### Ваши задачи
(a) Назовите все виды шахматных фигур, которые упоминаются в тексте о шахматных эндшпилях.
(b) Какое число ходов, согласно тексту о шахматных эндшпилях, нужно для мата в самой длинной матовой позиции сочетания КрФККрЛКС при лучших ходах обеих сторон?
(c) Допишите продолжение текста о шахматных эндшпилях, начав сразу после его последнего предложения.

### Текст страницы
Разработка эндшпильных баз привела к интересным открытиям, касающимся сложности шахмат, и одновременно к опровержению некоторых предположений, на которые веками опирались при шахматном анализе. Например, оказалось, что в самой длинной матовой позиции для семифигурного сочетания КрФККрЛКС (король, ферзь и конь против короля, ладьи, коня и слона) при лучших ходах обеих сторон мат достигается в 545 ходов. Также были переоценены более распространенные и хорошо известные позиции. Веками считалось, что в ряде позиций с двумя слонами против идеально расположенного коня выигрыш невозможен, но эндшпильные таблицы показали, что это не так.

Шахматные задачи типа «белые начинают и выигрывают» или «белые начинают и ставят мат в три хода» издавна пользуются заслуженной популярностью. Раньше их часто публиковали в шахматных колонках местных газет (сейчас, увы, остается все меньше таких колонок, да и самих местных газет). Многие из подобных задач имеют очень красивые и неординарные решения. Но машину не волнует эстетический аспект, и она отвергает множество комбинаций.

### Данные
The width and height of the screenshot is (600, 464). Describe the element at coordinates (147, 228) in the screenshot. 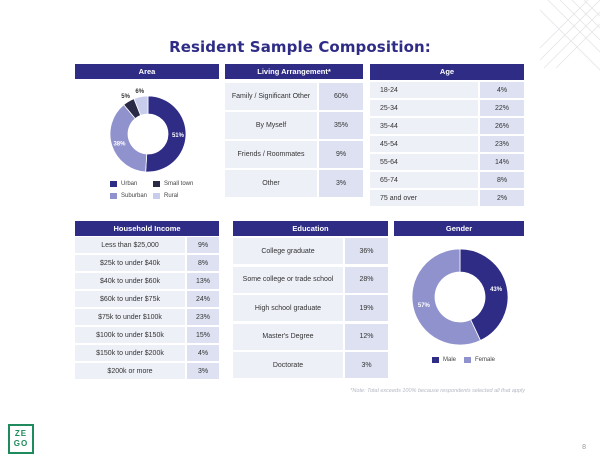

### Ответы по номерам
(a) Король, ферзь, конь, ладья, слон.

(b) 545 ходов.

(c)
Иногда людям бывает полезно посмотреть, как эндшпильная база разыгрывает ту или иную распространенную позицию, но такое случается редко. Нам нужны общие установки и эвристические правила, которые мы можем применить на практике, например такие как «держать ладью позади проходных пешек» или «имея ладью против ферзя, держать ладью возле своего короля». Но эндшпильные таблицы обычно никак не помогают людям понять, как разыграть тот или иной эндшпиль. Даже для меня 99% ходов, предлагаемых эндшпильными таблицами в некоторых позициях, совершенно непонятны. Я изучил несколько шести- и семифигурных окончаний, требующих более двухсот ходов, и в подавляющем большинстве случаев первые 150 ходов выглядели так, будто на доске ничего не происходит: я не мог понять логику с виду хаотического передвижения фигур. Только в позициях, ведущих к мату через 40–50 ходов, мне удалось разглядеть некоторую методику в «бессмысленных» манипуляциях машины.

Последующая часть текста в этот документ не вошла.